Could you duplicate the whole text below about the Quaker Quiet Garden, word for word?

--- Text under study ---

On Wednesday 25th May the Quiet Garden will be open to all visitors from 10.30am to 12.30pm.
There is no charge, just enjoy the tranquility of the space.
Come and enjoy the peaceful stillness of the Quaker garden. Sit and contemplate the flowers and trees. Walk slowly and meditatively using the spiral walkway. Read in a secluded corner. Friends will be around if you wish to talk, or have a cup of tea.
The Friends Meeting House dates from 1787 and is the local Quaker place of worship. The garden is a walled burial ground, with gravestones dating from 1820s, which now form a path around a central grassed area. In the middle is a small spiral meditation walkway. There are borders with mature trees, some areas with flowers others left as a natural habitat for wildlife. This secluded area is now part of the Quiet Garden Movement.
We will also be taking part in the Open Garden Day on 17th July (12-5 in the afternoon).
Leighton Buzzard Friends have joined the worldwide Quiet Garden Movement.
The Quiet Garden Movement is a global network of over 300 gardens in homes, churches, hospitals and schools. Quiet Gardens are made available by local hosts for people of all ages to experience silence, and spend time in prayer and contemplation.
We are delighted to be joining the worldwide Quiet Garden Movement. In joining we mark the importance of silence together in natural surroundings and will be exploring the health and spiritual benefits of taking regular times of quiet in nature.

--- Data to examine ---

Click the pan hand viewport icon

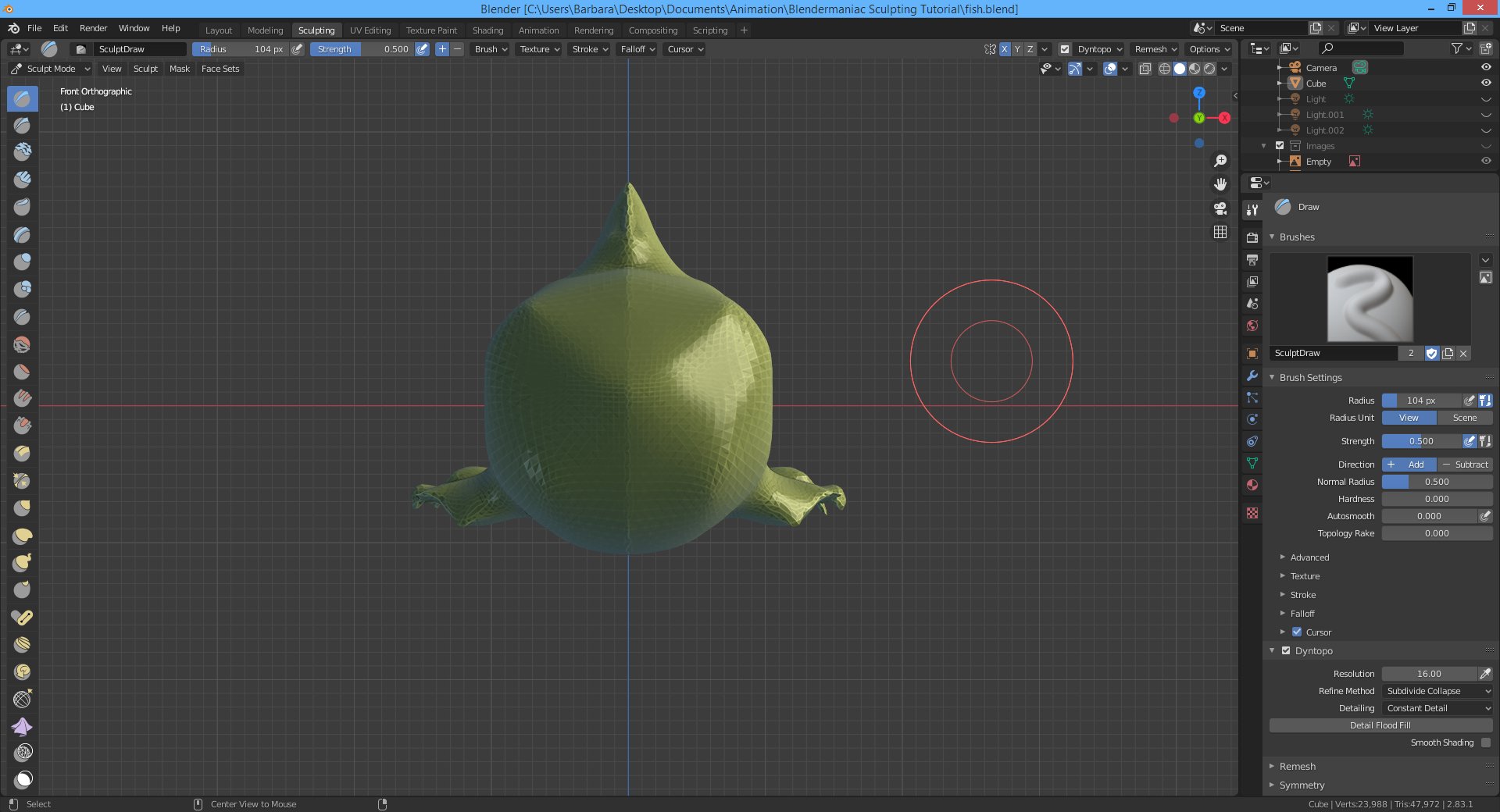click(x=1220, y=185)
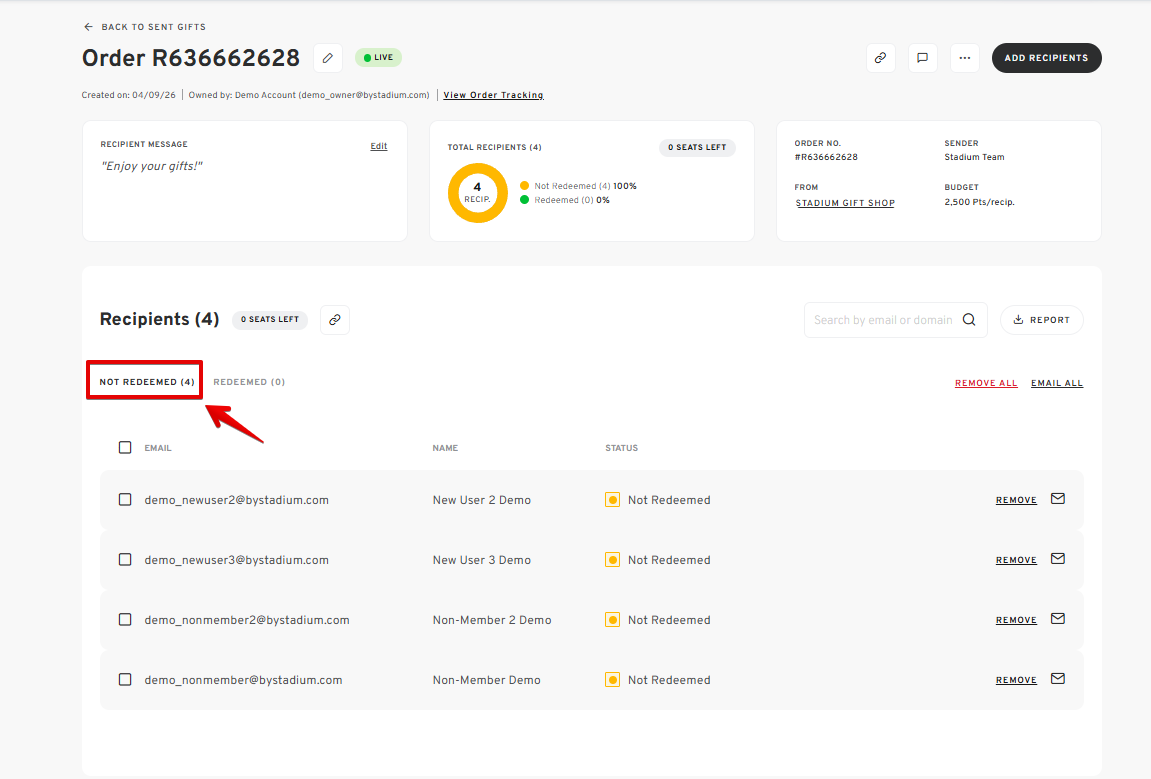Focus the search by email or domain field
The height and width of the screenshot is (779, 1151).
coord(882,320)
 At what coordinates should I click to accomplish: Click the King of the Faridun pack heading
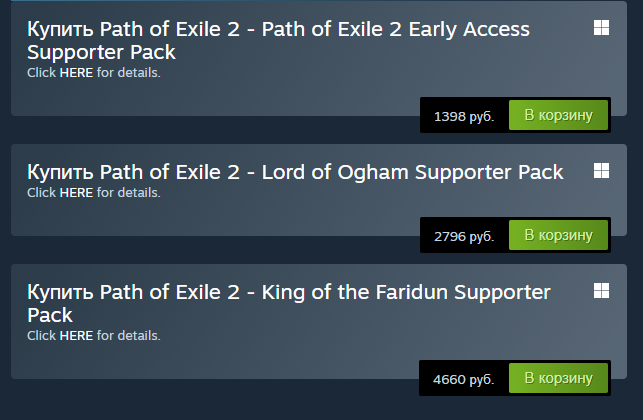click(x=289, y=304)
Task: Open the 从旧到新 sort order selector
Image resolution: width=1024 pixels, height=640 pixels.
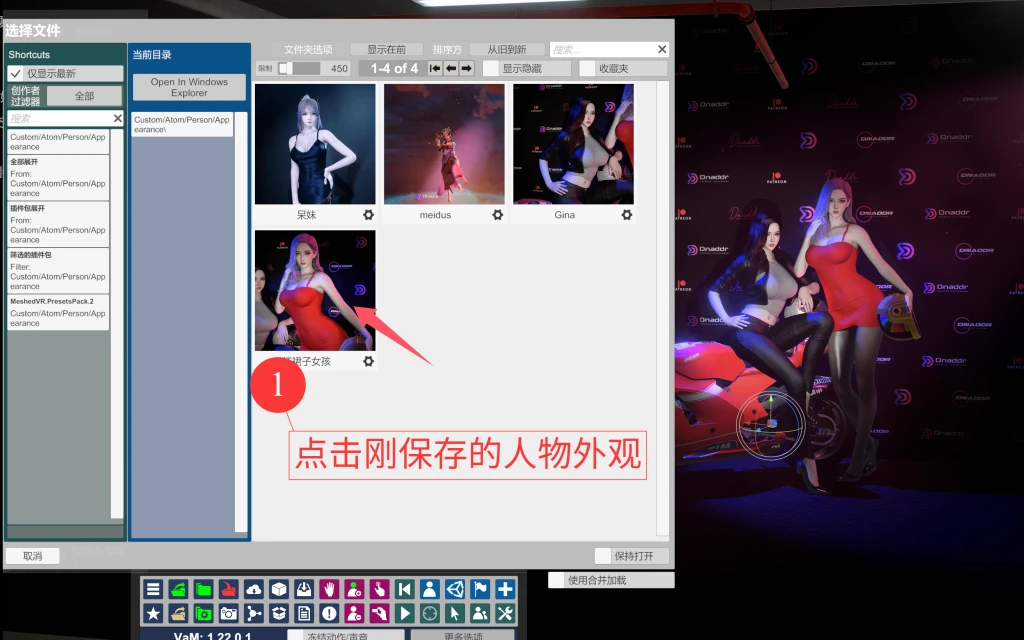Action: pos(505,48)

---

• [Expected answer]:
On Wednesday 25th May the Quiet Garden will be open to all visitors from 10.30am to 12.30pm.
There is no charge, just enjoy the tranquility of the space.
Come and enjoy the peaceful stillness of the Quaker garden. Sit and contemplate the flowers and trees. Walk slowly and meditatively using the spiral walkway. Read in a secluded corner. Friends will be around if you wish to talk, or have a cup of tea.
The Friends Meeting House dates from 1787 and is the local Quaker place of worship. The garden is a walled burial ground, with gravestones dating from 1820s, which now form a path around a central grassed area. In the middle is a small spiral meditation walkway. There are borders with mature trees, some areas with flowers others left as a natural habitat for wildlife. This secluded area is now part of the Quiet Garden Movement.
We will also be taking part in the Open Garden Day on 17th July (12-5 in the afternoon).
Leighton Buzzard Friends have joined the worldwide Quiet Garden Movement.
The Quiet Garden Movement is a global network of over 300 gardens in homes, churches, hospitals and schools. Quiet Gardens are made available by local hosts for people of all ages to experience silence, and spend time in prayer and contemplation.
We are delighted to be joining the worldwide Quiet Garden Movement. In joining we mark the importance of silence together in natural surroundings and will be exploring the health and spiritual benefits of taking regular times of quiet in nature.